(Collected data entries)
• • • •

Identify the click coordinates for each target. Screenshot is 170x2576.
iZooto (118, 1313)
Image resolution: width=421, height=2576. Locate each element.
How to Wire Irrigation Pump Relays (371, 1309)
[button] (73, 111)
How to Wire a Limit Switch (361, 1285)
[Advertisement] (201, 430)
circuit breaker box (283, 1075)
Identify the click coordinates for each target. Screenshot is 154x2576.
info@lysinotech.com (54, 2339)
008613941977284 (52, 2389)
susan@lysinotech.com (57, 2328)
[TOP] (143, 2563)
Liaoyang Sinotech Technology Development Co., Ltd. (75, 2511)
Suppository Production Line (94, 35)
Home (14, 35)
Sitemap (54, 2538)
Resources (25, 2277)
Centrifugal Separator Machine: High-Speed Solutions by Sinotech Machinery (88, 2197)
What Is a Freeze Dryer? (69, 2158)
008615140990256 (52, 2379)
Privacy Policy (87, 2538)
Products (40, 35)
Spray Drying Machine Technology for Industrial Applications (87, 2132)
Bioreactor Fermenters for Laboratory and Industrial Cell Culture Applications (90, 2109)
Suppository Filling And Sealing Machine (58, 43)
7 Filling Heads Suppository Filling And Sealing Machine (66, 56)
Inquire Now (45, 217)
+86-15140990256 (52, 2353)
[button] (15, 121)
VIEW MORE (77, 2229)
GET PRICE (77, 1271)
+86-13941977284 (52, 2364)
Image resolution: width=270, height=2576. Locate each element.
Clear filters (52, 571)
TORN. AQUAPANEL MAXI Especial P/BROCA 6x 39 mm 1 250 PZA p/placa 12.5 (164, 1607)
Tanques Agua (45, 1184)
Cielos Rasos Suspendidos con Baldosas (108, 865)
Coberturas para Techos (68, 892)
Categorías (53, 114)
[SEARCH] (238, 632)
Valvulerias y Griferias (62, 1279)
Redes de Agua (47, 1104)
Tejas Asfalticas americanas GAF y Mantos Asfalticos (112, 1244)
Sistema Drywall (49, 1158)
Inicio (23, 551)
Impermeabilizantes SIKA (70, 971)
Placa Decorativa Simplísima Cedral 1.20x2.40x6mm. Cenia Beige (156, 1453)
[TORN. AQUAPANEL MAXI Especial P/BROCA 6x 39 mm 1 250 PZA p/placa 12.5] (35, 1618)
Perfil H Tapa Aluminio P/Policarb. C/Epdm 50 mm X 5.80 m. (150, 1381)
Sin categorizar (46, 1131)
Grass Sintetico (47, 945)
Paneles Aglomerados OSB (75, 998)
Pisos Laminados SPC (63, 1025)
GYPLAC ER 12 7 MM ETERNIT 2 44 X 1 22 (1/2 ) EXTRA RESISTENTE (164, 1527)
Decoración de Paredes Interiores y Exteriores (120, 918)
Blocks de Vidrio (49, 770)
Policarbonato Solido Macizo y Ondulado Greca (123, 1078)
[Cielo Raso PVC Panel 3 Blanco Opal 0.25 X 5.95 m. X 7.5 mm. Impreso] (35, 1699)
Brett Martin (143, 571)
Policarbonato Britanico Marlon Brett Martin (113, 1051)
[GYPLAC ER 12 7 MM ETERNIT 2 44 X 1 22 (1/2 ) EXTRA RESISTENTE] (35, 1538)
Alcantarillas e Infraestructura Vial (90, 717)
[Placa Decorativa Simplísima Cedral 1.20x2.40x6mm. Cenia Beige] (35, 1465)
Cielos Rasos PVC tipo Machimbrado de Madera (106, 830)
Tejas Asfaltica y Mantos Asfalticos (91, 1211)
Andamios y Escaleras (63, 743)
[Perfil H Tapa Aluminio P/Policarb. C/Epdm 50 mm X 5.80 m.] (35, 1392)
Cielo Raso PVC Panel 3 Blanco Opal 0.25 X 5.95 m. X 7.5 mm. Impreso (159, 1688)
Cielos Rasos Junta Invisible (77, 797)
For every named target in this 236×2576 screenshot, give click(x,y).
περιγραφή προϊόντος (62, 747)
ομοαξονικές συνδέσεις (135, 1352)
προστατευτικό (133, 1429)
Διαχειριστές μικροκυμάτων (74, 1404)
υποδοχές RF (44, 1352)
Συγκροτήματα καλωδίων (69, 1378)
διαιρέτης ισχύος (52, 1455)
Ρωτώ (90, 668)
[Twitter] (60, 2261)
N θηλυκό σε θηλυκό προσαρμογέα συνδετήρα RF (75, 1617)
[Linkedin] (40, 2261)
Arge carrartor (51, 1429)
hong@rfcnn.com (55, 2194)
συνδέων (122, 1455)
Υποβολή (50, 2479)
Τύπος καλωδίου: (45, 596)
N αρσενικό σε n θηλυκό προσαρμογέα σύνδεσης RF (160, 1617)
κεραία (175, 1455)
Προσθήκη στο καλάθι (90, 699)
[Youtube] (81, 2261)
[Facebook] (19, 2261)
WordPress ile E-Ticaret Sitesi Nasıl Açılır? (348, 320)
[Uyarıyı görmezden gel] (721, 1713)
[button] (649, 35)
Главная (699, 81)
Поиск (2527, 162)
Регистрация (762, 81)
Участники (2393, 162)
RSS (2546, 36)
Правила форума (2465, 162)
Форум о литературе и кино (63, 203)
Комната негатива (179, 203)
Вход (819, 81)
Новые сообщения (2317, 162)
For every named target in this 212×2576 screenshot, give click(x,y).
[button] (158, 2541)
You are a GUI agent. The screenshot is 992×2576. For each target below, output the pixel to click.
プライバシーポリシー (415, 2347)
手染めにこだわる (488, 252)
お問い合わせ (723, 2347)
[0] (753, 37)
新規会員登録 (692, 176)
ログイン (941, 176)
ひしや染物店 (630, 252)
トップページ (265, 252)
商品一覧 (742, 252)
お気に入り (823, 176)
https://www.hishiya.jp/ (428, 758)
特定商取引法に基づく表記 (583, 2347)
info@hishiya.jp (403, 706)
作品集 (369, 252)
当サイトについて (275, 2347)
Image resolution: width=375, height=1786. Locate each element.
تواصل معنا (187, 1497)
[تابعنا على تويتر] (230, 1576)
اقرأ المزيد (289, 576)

• • • •

> _What the task asks_
Set the lines down exactly, from the first line of the records to the line where "What Is a Freeze Dryer? (69, 2158)" appears, with both ends kept.

> _Your solution_
Identify the click coordinates for each target. Screenshot is 170x2576.
iZooto (118, 1313)
Image resolution: width=421, height=2576. Locate each element.
How to Wire Irrigation Pump Relays (371, 1309)
[button] (73, 111)
How to Wire a Limit Switch (361, 1285)
[Advertisement] (201, 430)
circuit breaker box (283, 1075)
Identify the click coordinates for each target. Screenshot is 154x2576.
info@lysinotech.com (54, 2339)
008613941977284 (52, 2389)
susan@lysinotech.com (57, 2328)
[TOP] (143, 2563)
Liaoyang Sinotech Technology Development Co., Ltd. (75, 2511)
Suppository Production Line (94, 35)
Home (14, 35)
Sitemap (54, 2538)
Resources (25, 2277)
Centrifugal Separator Machine: High-Speed Solutions by Sinotech Machinery (88, 2197)
What Is a Freeze Dryer? (69, 2158)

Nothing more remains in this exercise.